States keep concocting ways to restrict the right to abortion

Besides abortion, no other comparable medical procedure requires a waiting period

State legislatures across the country continue to concoct new ways to restrict a woman's constitutional right to a legal abortion.

Already this year, four states, including New York, have introduced legislation that would force women to wait for periods of 24 to 72 hours between receiving state-mandated abortion counseling and undergoing the procedure. Among the 26 states that already have such waiting periods, four have introduced bills to make them longer.

Ohio has introduced a bill that would ban abortions at six weeks — though similar laws have been enjoined from being enforced or have been thrown out altogether since the Supreme Court ruled that a woman has a right to an abortion up to the point of viability of the fetus outside the womb, which is generally at 24 weeks. The West Virginia legislature passed a ban on abortions at 20 weeks and has already overridden the governor's veto of it.
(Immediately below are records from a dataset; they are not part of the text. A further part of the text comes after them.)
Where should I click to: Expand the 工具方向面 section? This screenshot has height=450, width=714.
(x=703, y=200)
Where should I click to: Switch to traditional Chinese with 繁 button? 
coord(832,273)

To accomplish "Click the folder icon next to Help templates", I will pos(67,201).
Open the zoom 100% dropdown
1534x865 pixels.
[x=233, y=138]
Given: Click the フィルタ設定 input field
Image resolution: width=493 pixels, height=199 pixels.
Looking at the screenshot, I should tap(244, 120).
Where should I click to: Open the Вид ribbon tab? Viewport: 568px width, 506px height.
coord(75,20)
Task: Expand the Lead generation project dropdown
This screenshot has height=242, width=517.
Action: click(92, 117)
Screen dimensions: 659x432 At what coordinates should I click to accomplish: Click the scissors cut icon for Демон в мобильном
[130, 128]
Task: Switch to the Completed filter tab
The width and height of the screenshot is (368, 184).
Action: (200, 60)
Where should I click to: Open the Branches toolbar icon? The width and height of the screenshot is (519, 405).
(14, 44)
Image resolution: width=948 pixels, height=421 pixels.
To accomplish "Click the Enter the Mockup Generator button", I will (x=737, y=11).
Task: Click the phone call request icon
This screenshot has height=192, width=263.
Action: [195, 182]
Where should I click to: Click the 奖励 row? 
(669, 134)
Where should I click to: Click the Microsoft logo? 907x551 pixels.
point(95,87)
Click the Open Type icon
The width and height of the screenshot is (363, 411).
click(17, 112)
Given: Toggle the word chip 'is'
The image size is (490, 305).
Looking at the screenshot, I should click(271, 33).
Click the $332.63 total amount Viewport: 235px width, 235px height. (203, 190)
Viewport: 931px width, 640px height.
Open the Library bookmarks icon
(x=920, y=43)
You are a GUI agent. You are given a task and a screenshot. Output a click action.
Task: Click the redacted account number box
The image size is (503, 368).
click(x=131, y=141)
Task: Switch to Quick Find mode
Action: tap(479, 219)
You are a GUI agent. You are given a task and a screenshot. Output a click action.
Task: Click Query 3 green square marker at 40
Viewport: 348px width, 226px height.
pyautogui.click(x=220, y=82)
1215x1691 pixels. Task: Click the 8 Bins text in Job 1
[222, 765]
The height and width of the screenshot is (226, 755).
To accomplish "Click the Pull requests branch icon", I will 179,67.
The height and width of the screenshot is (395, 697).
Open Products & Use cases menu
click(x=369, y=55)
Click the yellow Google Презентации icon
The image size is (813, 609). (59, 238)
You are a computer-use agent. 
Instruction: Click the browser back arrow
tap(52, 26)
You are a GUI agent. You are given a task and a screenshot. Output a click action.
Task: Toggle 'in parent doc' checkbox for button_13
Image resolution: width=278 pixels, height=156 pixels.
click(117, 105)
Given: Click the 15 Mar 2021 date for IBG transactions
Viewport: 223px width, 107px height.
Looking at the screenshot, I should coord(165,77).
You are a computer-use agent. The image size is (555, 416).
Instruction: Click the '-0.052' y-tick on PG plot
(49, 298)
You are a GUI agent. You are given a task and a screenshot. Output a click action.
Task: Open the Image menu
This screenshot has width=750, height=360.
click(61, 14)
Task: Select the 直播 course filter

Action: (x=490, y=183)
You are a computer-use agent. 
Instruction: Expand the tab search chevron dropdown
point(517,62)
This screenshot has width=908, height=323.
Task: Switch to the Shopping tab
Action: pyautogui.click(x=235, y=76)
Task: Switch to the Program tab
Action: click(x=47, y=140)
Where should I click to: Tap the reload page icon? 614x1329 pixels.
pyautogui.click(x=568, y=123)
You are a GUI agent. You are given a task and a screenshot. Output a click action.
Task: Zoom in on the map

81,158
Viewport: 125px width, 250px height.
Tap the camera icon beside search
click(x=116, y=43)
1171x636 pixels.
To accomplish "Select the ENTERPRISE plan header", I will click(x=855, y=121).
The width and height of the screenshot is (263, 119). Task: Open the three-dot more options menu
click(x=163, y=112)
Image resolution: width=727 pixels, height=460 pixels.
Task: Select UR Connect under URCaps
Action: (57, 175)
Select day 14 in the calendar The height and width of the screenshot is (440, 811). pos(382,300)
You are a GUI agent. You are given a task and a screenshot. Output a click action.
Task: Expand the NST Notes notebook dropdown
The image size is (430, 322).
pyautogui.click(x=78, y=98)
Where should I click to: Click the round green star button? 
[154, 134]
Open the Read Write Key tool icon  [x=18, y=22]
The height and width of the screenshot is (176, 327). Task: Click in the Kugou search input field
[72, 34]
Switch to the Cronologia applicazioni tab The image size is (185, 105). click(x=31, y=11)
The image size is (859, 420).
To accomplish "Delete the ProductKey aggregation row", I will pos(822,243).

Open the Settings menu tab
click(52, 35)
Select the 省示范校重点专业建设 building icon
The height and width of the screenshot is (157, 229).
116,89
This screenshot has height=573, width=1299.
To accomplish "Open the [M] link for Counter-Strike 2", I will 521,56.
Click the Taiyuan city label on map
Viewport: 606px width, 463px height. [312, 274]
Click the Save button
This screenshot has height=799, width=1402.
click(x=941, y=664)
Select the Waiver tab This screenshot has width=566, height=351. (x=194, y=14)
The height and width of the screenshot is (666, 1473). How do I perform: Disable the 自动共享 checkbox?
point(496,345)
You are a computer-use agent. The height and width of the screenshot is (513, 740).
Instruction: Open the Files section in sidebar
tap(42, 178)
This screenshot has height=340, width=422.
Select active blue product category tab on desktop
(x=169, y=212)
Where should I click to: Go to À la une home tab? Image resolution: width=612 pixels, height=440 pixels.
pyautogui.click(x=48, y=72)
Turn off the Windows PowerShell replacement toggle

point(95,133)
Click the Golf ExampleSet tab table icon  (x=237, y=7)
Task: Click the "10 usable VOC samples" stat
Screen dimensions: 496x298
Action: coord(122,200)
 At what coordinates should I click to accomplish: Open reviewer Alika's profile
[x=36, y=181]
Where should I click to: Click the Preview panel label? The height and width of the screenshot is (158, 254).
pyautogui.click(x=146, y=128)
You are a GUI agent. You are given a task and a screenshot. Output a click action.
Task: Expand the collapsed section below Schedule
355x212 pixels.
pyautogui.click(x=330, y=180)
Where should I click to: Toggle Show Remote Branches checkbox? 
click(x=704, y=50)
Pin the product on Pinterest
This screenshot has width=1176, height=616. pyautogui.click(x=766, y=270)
But one of the ugliest of the new restrictions is an amendment tacked on to a North Dakota measure laying out penalties for human trafficking and remedies and services for victims: It expressly forbids any provider of treatment and support services for victims of trafficking from using state funds to offer counseling on abortion or referral to abortion providers. That's not just about prohibiting abortion. That's about keeping information from people who may badly need it — even information about where to find information.

The amendment was added to Senate Bill 2107 after a Judiciary Committee hearing. Opponents say it was sneaked into the bill; proponents say it was added in open committee. It passed the Senate unanimously last month. It now faces the House Judiciary Committee. Supporters say it reflects existing North Dakota law barring the use of state money for abortions or counseling on abortion. But it is particularly cruel and unnecessary to withhold information on treatment options from a woman who was forced, by a trafficker, into the sex trade. The legislature should strip the bill of this egregious amendment.

These state bills are unnecessary — no other comparable medical procedure requires a waiting period — often unconstitutional, and intended not to protect women's health but to curtail access to legal abortions.